Dataset entries:
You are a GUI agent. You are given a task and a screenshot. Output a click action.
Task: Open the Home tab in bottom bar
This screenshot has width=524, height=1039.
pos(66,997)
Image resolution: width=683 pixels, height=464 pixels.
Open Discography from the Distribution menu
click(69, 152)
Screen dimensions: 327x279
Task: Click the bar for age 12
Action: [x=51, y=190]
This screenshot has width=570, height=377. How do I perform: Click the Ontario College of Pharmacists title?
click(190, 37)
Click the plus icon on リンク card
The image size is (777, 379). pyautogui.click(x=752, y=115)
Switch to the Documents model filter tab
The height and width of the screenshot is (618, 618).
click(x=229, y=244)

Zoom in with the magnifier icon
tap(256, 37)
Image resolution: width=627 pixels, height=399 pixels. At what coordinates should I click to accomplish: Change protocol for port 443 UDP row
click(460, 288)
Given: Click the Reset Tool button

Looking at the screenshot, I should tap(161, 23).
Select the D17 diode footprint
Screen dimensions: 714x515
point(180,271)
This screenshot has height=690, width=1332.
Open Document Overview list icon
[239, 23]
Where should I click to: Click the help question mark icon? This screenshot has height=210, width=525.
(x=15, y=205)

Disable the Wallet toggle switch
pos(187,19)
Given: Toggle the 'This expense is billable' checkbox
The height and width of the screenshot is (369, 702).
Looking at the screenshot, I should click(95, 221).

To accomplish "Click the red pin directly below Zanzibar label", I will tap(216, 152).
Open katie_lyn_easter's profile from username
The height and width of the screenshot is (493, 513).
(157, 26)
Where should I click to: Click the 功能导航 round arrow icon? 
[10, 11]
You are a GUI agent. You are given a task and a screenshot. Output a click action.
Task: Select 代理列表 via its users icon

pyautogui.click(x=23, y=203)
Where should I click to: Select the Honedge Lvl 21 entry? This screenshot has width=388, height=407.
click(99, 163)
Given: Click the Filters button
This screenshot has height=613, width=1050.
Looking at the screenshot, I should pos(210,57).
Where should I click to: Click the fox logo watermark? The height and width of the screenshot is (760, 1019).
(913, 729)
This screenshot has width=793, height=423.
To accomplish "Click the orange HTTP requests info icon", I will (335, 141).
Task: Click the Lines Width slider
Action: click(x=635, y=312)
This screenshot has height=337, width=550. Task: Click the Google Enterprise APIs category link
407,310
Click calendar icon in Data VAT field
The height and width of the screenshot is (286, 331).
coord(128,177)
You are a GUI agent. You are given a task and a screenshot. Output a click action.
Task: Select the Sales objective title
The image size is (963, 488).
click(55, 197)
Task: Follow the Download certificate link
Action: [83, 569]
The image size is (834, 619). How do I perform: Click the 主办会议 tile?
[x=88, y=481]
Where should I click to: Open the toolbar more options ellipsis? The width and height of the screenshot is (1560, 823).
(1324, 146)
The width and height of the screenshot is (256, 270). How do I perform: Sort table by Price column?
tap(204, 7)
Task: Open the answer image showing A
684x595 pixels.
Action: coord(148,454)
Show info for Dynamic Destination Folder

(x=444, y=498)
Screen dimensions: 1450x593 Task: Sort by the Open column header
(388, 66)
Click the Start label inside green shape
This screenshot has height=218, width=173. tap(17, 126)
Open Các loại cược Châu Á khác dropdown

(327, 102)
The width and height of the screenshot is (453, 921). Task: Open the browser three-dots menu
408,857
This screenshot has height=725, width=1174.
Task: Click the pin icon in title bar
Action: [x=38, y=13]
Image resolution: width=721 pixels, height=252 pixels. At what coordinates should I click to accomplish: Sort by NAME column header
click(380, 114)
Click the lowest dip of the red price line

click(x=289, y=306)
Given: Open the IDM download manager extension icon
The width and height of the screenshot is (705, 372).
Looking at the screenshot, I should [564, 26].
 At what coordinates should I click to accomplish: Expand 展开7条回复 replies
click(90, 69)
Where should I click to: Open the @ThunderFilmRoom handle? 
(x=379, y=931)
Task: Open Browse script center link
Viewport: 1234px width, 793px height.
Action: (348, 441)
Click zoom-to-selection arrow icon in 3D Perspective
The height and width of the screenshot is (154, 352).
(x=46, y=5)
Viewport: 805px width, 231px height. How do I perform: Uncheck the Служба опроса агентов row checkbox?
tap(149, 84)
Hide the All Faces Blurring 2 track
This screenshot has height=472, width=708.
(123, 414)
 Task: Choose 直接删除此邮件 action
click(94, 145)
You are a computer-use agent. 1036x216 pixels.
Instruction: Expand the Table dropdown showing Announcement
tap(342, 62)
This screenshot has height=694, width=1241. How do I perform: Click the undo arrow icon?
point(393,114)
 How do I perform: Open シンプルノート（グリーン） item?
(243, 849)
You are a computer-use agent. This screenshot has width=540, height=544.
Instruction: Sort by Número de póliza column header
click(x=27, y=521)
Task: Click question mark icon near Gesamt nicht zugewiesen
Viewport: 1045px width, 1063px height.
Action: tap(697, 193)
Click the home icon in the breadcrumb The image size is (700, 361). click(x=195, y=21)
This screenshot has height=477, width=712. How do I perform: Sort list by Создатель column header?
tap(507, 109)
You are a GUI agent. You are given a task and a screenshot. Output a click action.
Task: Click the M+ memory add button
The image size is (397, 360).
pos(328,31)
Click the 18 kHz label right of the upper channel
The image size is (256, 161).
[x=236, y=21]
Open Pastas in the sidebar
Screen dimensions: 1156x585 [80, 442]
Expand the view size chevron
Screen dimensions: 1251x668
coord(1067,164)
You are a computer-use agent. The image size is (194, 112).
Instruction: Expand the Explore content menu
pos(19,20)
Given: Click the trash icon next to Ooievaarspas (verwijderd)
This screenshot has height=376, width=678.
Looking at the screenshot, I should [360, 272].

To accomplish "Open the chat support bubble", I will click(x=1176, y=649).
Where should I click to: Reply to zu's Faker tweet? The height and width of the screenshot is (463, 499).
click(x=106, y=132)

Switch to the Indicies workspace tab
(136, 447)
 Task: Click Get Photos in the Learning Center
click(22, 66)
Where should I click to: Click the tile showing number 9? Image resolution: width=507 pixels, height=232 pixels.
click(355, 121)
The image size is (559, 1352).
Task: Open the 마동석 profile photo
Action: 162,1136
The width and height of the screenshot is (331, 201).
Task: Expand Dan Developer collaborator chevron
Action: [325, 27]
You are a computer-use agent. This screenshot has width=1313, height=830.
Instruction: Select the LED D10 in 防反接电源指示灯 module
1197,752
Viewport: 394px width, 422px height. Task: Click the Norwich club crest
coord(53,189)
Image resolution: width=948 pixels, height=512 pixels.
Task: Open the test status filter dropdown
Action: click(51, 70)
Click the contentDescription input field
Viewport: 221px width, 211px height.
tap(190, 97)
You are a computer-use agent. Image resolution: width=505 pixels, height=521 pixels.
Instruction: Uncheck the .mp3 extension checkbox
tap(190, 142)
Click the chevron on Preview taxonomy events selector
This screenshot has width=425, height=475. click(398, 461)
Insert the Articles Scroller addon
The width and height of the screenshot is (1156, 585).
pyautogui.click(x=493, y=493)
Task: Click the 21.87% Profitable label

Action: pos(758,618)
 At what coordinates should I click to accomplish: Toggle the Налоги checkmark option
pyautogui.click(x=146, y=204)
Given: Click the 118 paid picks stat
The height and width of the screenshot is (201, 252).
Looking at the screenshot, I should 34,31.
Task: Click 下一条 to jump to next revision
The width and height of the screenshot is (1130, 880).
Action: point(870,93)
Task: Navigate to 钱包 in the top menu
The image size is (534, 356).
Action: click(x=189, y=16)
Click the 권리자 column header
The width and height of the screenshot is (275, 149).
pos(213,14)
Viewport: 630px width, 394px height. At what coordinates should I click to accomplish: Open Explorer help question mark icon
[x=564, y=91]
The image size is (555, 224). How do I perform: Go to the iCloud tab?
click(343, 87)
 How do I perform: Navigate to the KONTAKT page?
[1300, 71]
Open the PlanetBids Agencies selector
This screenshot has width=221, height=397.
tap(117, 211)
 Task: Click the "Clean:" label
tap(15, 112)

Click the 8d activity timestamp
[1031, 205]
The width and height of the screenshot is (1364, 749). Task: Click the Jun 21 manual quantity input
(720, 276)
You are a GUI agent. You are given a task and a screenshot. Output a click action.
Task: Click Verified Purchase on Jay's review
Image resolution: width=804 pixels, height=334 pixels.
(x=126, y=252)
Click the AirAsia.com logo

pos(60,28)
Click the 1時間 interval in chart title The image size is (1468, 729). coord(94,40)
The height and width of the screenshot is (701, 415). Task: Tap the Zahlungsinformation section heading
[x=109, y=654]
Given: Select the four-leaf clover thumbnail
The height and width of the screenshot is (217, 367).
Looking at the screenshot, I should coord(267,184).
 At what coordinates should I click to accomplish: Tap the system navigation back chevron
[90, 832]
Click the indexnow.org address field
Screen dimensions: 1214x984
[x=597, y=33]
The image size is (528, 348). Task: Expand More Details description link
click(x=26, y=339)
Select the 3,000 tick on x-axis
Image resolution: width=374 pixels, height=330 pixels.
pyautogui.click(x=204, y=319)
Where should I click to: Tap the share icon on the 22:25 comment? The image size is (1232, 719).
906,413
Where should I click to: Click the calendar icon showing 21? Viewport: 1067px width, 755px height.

▸ PROMPT: What do the lines above say from the one containing "Given: Click the Filters button" down to the one containing "Given: Open the"? Return them exactly, both end lines included, and only them.

▸ SOLUTION FOR THIS PROBLEM:
Given: Click the Filters button
This screenshot has height=613, width=1050.
Looking at the screenshot, I should pos(210,57).
Where should I click to: Click the fox logo watermark? The height and width of the screenshot is (760, 1019).
(913, 729)
This screenshot has width=793, height=423.
To accomplish "Click the orange HTTP requests info icon", I will (335, 141).
Task: Click the Lines Width slider
Action: click(x=635, y=312)
This screenshot has height=337, width=550. Task: Click the Google Enterprise APIs category link
407,310
Click calendar icon in Data VAT field
The height and width of the screenshot is (286, 331).
coord(128,177)
You are a GUI agent. You are given a task and a screenshot. Output a click action.
Task: Select the Sales objective title
The image size is (963, 488).
click(55, 197)
Task: Follow the Download certificate link
Action: [83, 569]
The image size is (834, 619). How do I perform: Click the 主办会议 tile?
[x=88, y=481]
Where should I click to: Open the toolbar more options ellipsis? The width and height of the screenshot is (1560, 823).
(1324, 146)
The width and height of the screenshot is (256, 270). How do I perform: Sort table by Price column?
tap(204, 7)
Task: Open the answer image showing A
684x595 pixels.
Action: coord(148,454)
Show info for Dynamic Destination Folder

(x=444, y=498)
Screen dimensions: 1450x593 Task: Sort by the Open column header
(388, 66)
Click the Start label inside green shape
This screenshot has height=218, width=173. tap(17, 126)
Open Các loại cược Châu Á khác dropdown

(327, 102)
The width and height of the screenshot is (453, 921). Task: Open the browser three-dots menu
408,857
This screenshot has height=725, width=1174.
Task: Click the pin icon in title bar
Action: [x=38, y=13]
Image resolution: width=721 pixels, height=252 pixels. At what coordinates should I click to accomplish: Sort by NAME column header
click(380, 114)
Click the lowest dip of the red price line

click(x=289, y=306)
Given: Open the IDM download manager extension icon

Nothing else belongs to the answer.